Source records:
━━━━━━━━━━━━━━━━━━━━
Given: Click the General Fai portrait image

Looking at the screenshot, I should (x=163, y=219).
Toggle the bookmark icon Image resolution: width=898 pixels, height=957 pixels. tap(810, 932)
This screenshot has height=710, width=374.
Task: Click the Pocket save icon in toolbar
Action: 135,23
━━━━━━━━━━━━━━━━━━━━
**Aim of the exercise**:
Please make an exact copy of the lines from the one holding "Toggle the bookmark" through the final line of the records above, nothing more.

**Task output**:
Toggle the bookmark icon Image resolution: width=898 pixels, height=957 pixels. tap(810, 932)
This screenshot has height=710, width=374.
Task: Click the Pocket save icon in toolbar
Action: 135,23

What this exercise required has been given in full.